The federal prosecutor in Germany announced on Monday the indictment of a Pakistani man allegedly commissioned by Iran’s regime to spy on the head of the German-Israel friendship society, as well as economic entities.

The indictment of the 31-year-old citizen of Pakistan, Syed Mustufa H, said he is suspected of intelligence activity from July 2015 to July 2016 on behalf of Iran’s regime. The federal prosecutor alleged that Syed Mustufa H spied on “institutions and persons.”
The indictment states the accused was in contact since 2011 with a person from Iran’s intelligence agency who is responsible for espionage in Europe. ­ The indictment said Syed Mustufa spied on an economic college in Paris, a professor who teaches at the college, as well as the former head of the German-Israel friendship society.

Iran’s regime paid Syed Mustufa for the information he secured, according to the indictment.

In July, a Berlin court convicted an Iranian man of espionage on behalf of Iran’s regime. The 32-year-old man was sentenced to nearly two and- a-half years in prison for spying on Iranian dissidents in Germany.

According to German intelligence reports reviewed by The Jerusalem Post, Iran ratcheted up its spy network in the Federal Republic in 2015. Iran has a vast espionage infrastructure in the country that coordinates with its embassy in Berlin.

Ulrike Becker, a spokeswoman for Stop the Bomb, which seeks to prevent a nuclear- armed Iran, said on Wednesday: “The coordination of German authorities with the terrorist apparatus of the Iranian regime is a slap in the face of all democrats and an open threat against Iranians living in Germany. It shows where the cooperation with Rouhani leads to. The planned visit of Rouhani to Germany has to be canceled immediately.”

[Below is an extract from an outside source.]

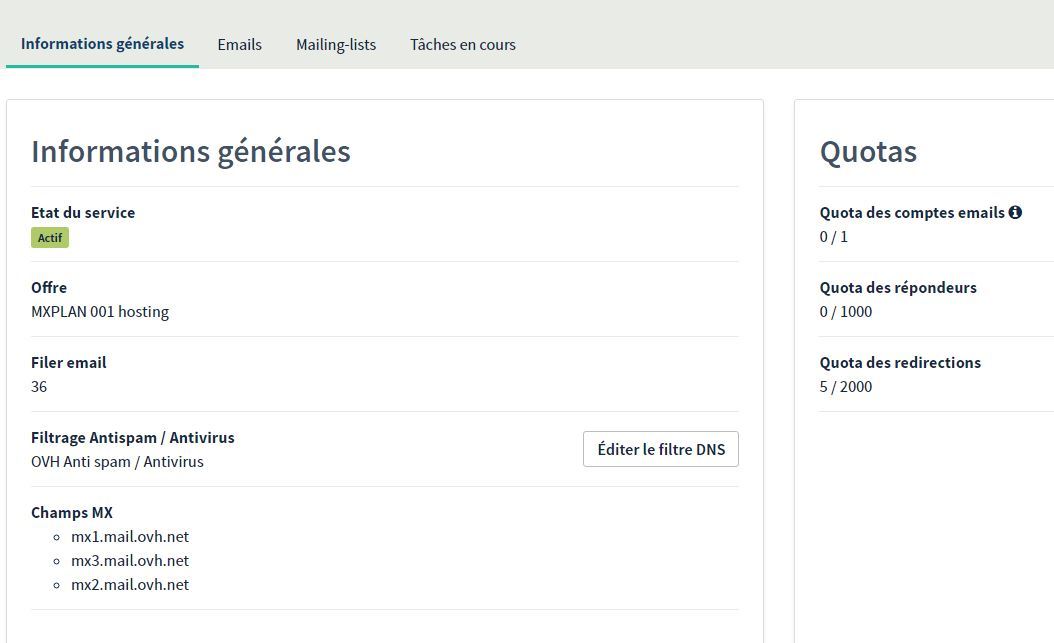
Task: Select the Informations générales tab
Action: click(x=102, y=44)
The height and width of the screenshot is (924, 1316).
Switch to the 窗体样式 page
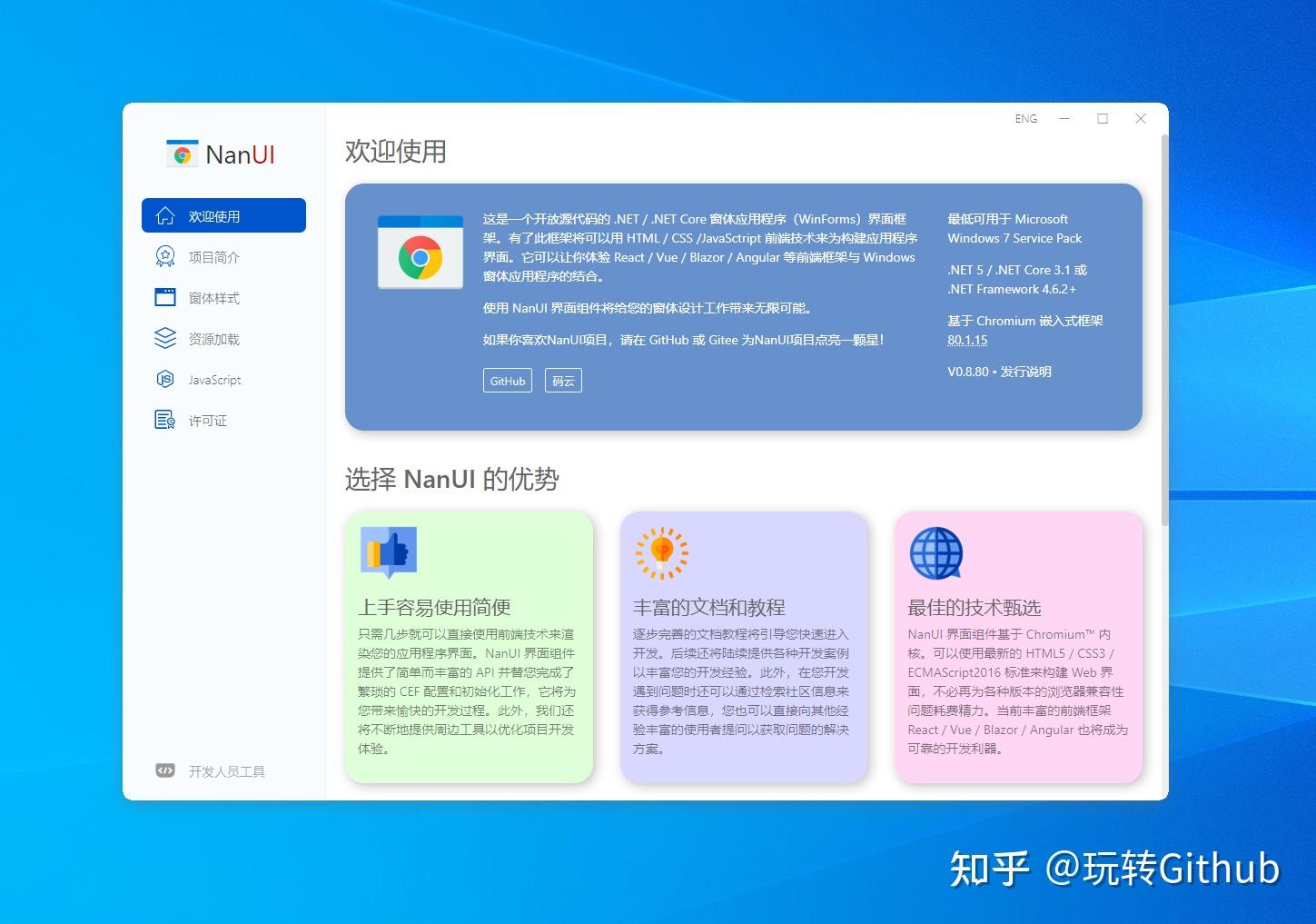213,297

The Merkel administration has repeatedly said it will not normalize relations with Iran until the Islamic Republic recognizes Israel’s right to exist.

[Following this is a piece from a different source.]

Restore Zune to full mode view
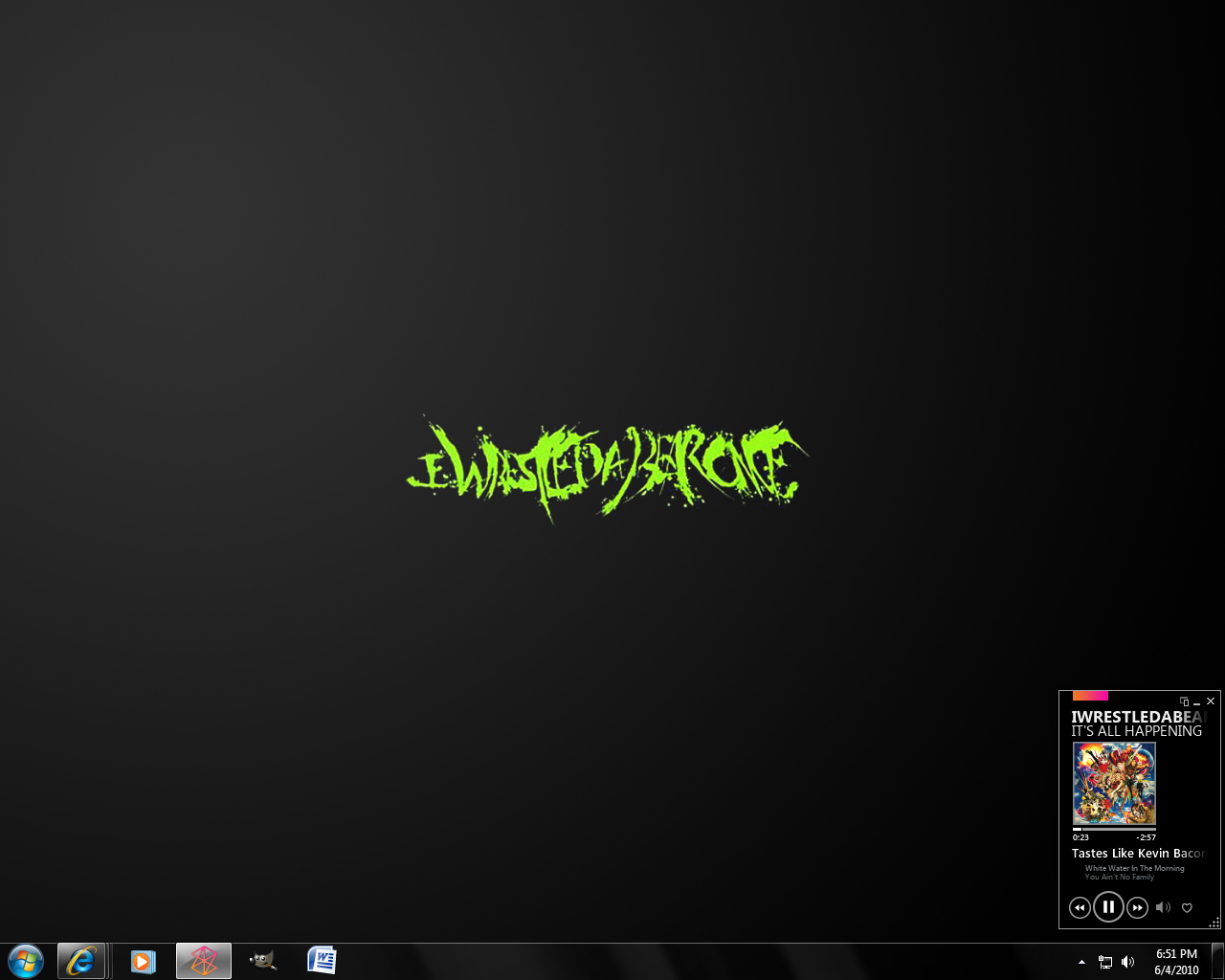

Iran has engaged in a wave of executions, including 765 in 2015. In July, Iran hanged Hassan Afshar, 19, a teenager who is believed to be gay, in Arak Prison in Markazi province after he was convicted of “forced male-to-male anal intercourse” in early 2015.

Since Iran signed the nuclear deal with Germany and other world powers in July 2015, the Federal Republic has ramped up trade with Tehran. German exports to Iran increased by 15 percent in the first half of 2016 over the same period a year earlier, to €1.13 billion.